Kilka szczegółów zdawało się sugerowa
, że Ted nie był sam w przyczepie. Prawdopodobnie przez jakiś czas przebywali tam również Jackie oraz Greg. Wskazywały na to puszki z żołnierskimi racjami żywnościowymi, które otwarto przy pomocy wojskowego otwieracza. Greg służył w armii i wiedział, jak używać tego narzędzia. Ponadto jego ciało było całkowicie zawinięte w prześcieradła i koce, jakby ktoś otulił go do snu. Na miejscu znaleziono również buty Grega, ale brakowało butów Teda. Wyglądało na to, że z jakiegoś powodu założył obuwie kolegi i zapewne wyruszył po pomoc.
Ułomna teoria
Chociaż nie można ustalić, co dokładnie stało się z piątką z hrabstwa Yuba, śledczy mieli pewną teorię. Teoretycznie mogłaby rzucić pewne światło na wydarzenia, które miały miejsce 24 lutego 1978 roku. Żaden z chłopców nigdy nie odwiedził Parku Narodowego Plumas, a niektórzy nienawidzili wręcz biwakowania. Ale Gary miał przyjaciół w Forbestown. Możliwe, że chciał się z nimi spotkać. Możliwe, że właśnie dlatego zamiast po meczu pojechać prosto do domu, chłopcy ruszyli w przeciwnym kierunku. Być może zgubili się po drodze.

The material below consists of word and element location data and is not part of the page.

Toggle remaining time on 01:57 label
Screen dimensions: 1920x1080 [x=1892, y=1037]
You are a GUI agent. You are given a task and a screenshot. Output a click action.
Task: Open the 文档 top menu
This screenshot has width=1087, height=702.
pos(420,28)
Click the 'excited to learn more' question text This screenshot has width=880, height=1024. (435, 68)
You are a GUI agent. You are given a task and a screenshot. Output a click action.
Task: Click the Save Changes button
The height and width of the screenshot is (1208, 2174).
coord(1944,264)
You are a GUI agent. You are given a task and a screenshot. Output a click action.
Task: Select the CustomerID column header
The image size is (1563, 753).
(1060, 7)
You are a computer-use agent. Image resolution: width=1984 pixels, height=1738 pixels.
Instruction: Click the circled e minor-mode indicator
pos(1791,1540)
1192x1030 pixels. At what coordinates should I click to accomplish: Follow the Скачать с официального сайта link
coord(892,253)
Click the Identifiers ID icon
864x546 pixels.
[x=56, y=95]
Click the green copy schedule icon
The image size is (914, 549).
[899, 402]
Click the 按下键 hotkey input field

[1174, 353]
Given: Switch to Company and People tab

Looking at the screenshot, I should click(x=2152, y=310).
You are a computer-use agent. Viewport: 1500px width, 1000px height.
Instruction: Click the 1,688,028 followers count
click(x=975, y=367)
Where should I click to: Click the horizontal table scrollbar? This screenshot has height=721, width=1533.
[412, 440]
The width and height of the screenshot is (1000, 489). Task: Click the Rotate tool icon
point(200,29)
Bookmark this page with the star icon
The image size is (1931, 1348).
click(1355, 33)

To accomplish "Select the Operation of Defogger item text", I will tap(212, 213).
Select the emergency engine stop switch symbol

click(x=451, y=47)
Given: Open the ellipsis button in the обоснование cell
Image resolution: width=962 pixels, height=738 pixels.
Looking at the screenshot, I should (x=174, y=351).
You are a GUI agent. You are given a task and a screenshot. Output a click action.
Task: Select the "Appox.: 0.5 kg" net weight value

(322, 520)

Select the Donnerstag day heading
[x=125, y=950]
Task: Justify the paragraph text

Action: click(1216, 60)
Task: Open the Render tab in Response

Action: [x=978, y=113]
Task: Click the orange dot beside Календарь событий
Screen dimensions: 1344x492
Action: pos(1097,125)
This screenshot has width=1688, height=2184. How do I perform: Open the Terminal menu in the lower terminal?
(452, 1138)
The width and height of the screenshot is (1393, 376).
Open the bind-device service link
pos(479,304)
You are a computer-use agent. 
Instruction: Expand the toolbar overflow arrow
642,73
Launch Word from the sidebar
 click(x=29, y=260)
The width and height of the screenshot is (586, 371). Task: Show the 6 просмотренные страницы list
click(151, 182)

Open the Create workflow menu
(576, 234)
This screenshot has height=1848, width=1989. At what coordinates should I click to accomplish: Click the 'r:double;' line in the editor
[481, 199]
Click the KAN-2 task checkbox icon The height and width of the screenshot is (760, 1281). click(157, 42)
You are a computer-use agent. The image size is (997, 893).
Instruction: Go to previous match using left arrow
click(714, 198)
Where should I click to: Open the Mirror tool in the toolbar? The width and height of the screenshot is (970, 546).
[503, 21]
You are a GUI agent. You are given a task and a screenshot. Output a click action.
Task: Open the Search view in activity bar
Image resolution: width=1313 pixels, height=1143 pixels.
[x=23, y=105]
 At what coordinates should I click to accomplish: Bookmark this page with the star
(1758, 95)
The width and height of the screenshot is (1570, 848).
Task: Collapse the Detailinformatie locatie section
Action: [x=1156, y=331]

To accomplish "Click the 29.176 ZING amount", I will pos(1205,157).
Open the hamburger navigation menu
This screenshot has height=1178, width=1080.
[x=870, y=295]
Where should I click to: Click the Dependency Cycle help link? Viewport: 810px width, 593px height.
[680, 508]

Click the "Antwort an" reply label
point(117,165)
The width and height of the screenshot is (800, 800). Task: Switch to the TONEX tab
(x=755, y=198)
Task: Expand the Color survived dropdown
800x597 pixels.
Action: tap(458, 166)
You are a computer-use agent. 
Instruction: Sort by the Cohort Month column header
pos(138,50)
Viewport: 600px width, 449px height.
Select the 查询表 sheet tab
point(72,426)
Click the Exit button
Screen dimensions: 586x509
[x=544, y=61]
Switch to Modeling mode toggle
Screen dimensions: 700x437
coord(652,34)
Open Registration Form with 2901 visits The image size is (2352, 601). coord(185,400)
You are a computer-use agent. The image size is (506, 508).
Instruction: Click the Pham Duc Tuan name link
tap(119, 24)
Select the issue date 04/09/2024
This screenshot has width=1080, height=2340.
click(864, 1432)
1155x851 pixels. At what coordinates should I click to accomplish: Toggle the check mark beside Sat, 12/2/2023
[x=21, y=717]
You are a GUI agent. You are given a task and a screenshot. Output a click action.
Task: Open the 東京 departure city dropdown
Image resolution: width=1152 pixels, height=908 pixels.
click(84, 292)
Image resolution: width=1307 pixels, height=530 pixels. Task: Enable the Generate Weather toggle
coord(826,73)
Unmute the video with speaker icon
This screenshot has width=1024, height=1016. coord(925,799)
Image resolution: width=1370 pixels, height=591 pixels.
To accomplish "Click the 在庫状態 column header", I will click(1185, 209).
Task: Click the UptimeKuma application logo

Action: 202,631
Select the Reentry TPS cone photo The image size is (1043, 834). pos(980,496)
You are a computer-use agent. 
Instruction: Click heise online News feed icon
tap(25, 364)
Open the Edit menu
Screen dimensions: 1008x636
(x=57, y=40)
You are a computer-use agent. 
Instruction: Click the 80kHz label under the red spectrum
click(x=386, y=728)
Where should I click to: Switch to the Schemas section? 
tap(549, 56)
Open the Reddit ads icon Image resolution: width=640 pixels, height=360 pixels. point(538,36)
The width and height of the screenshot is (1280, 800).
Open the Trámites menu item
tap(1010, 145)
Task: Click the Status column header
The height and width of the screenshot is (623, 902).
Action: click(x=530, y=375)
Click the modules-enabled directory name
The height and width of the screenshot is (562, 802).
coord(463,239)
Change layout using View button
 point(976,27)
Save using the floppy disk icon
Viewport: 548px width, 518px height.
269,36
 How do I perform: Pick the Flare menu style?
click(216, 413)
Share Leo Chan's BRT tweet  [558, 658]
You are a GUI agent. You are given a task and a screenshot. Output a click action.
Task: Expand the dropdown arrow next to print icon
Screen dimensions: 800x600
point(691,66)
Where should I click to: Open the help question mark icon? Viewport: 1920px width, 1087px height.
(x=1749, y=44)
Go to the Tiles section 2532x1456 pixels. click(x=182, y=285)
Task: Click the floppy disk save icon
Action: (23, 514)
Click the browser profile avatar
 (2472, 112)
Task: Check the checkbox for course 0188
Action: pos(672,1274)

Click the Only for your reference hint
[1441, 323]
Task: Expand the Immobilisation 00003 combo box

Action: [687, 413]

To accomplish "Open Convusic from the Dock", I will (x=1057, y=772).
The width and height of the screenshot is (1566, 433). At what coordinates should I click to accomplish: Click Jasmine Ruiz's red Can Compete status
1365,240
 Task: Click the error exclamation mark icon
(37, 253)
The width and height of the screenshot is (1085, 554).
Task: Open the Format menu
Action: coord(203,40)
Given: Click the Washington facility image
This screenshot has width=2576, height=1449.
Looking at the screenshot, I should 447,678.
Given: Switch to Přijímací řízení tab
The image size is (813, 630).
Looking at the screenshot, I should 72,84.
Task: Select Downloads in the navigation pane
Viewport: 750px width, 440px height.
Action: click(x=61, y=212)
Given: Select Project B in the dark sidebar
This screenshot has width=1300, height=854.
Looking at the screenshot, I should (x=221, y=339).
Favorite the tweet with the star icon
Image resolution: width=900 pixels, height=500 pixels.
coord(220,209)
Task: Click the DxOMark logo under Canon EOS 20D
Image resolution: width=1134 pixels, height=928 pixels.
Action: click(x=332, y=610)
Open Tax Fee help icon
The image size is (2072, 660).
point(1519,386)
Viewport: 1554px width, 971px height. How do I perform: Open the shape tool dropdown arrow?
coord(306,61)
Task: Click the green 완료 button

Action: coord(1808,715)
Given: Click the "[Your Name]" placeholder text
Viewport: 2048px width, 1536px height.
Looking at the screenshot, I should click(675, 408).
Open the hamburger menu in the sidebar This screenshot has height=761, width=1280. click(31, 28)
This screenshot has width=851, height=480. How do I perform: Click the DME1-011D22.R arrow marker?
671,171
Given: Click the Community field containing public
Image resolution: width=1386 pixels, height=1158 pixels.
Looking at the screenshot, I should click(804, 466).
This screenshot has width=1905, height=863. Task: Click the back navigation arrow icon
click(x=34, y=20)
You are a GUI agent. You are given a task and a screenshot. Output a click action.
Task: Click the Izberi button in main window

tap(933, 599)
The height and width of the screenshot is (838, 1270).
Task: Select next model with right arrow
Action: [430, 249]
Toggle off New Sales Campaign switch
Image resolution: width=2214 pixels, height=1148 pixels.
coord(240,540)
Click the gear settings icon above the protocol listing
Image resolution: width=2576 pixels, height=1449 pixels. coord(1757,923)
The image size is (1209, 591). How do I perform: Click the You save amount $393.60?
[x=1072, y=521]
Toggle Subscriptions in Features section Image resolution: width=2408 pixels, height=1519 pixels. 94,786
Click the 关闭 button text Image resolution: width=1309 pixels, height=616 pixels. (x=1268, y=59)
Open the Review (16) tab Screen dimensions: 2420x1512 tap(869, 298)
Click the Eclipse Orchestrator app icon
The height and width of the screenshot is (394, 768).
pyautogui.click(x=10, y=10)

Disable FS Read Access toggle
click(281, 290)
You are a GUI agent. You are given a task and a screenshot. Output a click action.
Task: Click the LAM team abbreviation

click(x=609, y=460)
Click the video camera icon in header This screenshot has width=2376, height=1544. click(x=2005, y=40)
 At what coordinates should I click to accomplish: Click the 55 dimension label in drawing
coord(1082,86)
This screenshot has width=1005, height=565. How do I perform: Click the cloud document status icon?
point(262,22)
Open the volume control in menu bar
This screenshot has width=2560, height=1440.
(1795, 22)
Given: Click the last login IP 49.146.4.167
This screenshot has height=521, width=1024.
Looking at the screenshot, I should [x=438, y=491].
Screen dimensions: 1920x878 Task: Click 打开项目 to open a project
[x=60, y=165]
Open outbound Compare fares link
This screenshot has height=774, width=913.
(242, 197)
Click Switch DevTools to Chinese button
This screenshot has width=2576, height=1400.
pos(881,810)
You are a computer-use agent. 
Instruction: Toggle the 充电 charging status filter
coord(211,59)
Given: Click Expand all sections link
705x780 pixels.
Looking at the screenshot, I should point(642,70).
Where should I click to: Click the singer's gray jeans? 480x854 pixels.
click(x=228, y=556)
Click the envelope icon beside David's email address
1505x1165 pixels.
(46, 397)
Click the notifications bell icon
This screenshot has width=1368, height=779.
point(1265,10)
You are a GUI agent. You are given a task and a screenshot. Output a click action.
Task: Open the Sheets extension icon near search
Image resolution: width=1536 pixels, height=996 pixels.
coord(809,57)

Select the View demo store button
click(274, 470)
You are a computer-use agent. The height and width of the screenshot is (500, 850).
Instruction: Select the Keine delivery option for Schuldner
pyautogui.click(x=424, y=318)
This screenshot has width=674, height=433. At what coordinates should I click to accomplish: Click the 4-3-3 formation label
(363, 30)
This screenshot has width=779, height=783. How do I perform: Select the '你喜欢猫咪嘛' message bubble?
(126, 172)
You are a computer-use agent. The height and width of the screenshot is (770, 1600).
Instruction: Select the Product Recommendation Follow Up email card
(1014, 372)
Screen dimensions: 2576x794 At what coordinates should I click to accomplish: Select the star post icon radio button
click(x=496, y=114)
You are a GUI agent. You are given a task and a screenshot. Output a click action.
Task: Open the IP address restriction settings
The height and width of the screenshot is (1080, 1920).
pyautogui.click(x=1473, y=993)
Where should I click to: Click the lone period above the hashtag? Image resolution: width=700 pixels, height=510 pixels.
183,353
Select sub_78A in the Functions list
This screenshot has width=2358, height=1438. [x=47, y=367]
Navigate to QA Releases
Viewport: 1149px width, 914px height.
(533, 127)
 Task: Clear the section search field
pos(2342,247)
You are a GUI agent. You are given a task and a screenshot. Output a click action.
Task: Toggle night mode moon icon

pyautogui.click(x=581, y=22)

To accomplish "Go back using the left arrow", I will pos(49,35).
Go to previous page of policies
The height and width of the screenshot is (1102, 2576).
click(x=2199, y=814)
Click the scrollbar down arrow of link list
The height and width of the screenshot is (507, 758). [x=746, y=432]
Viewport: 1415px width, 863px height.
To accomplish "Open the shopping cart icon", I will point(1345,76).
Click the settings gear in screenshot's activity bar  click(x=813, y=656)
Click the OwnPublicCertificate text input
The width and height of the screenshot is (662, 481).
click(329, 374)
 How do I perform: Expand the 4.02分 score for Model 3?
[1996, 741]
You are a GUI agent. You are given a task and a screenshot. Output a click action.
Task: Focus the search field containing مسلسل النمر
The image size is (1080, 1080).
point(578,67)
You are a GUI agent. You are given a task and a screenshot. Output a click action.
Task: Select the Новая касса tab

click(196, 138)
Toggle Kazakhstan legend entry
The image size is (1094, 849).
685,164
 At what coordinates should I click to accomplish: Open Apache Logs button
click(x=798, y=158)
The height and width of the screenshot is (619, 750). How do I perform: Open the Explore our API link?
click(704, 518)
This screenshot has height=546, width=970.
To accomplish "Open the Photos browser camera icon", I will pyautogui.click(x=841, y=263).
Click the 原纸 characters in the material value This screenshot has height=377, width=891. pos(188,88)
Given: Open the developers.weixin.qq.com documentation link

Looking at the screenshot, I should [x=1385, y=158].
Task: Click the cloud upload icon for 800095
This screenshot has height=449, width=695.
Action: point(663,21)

Jednak nie wyjaśnia to, dlaczego porzucili samochód i ruszyli pieszo w głąb lasu. Być może kierowali się śladami ratraka, który dzień wcześniej wysłano do oczyszczenia drogi do przyczepy, mając nadzieję, że zaprowadzą ich do najbliższych domostw. Wyglądało na to, że Jack i Bill dość szybko opadli z sił i zamarzli po drodze, a pozostała trójka znalazła schronienie w przyczepie.
Przerażeni tym, że wtargnęli na cudzy teren, zapewne obawiali się włamać do szopy i korzystali tylko z zapasów pozostawionych w przyczepie. Kiedy Ted umarł, Jackie i Greg zapewne postanowili poszukać ludzkich osiedli. Jeśli chodzi o Gary’ego Mathiasa, nie znaleziono żadnych śladów, które mogłyby w jakiś sposób skazywać, co się z nim stało.